:: Work item ::
Could you print exactly the lines from the one that contains "Image resolution: width=734" to the end of the data, both ends included, and nothing else? Skip the pictures.
● ● ●
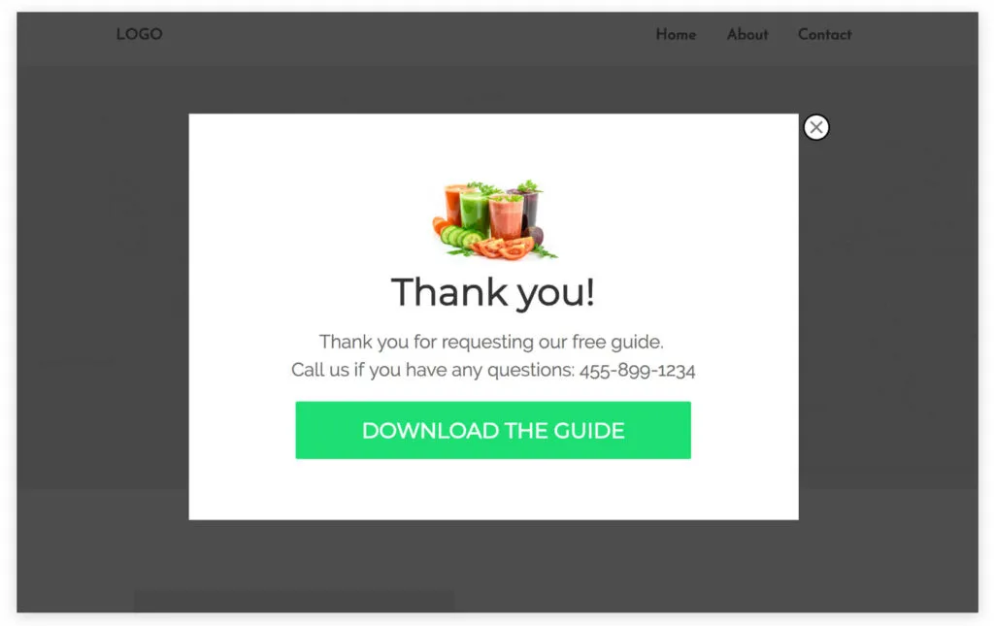
Task: Go to the About page link
Action: 747,35
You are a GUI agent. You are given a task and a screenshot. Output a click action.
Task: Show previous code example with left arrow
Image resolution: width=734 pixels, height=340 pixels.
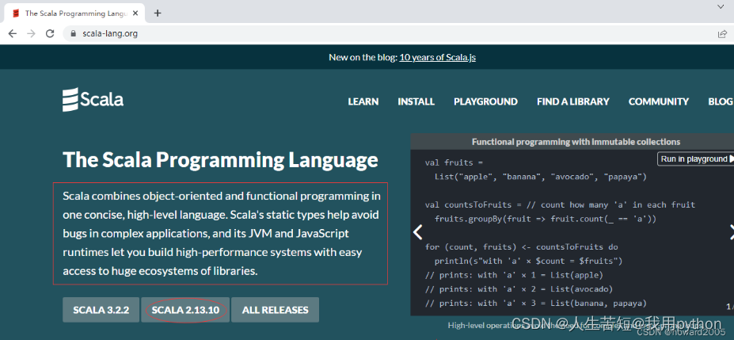tap(418, 232)
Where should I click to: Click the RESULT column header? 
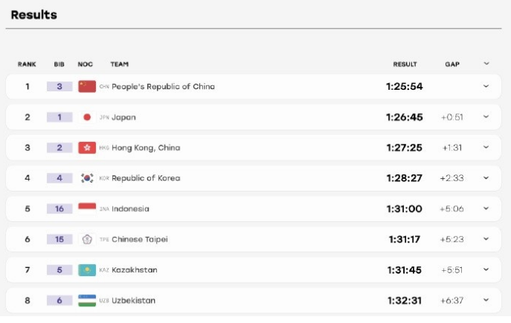click(x=405, y=64)
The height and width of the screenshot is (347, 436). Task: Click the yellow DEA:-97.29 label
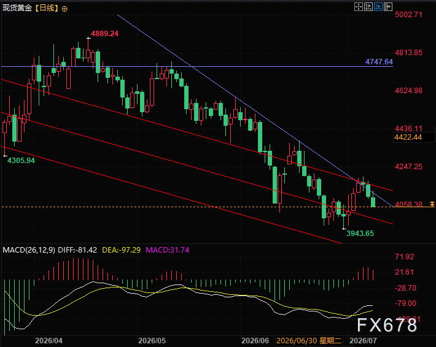(121, 250)
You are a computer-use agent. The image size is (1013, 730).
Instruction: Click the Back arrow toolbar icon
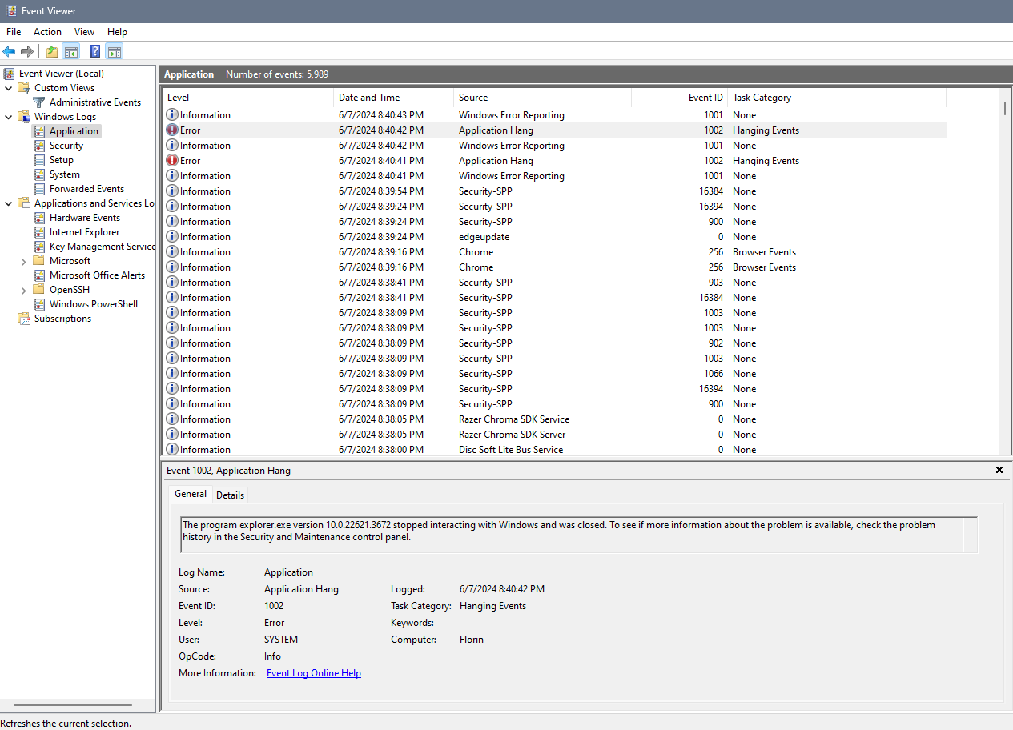[10, 52]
● ● ●
:: Response to the task ::
Image resolution: width=734 pixels, height=340 pixels.
tap(418, 232)
Where should I click to: Click the RESULT column header? 
click(x=405, y=64)
The height and width of the screenshot is (347, 436). Task: Click the yellow DEA:-97.29 label
(121, 250)
You are a computer-use agent. The image size is (1013, 730).
Instruction: Click the Back arrow toolbar icon
[10, 52]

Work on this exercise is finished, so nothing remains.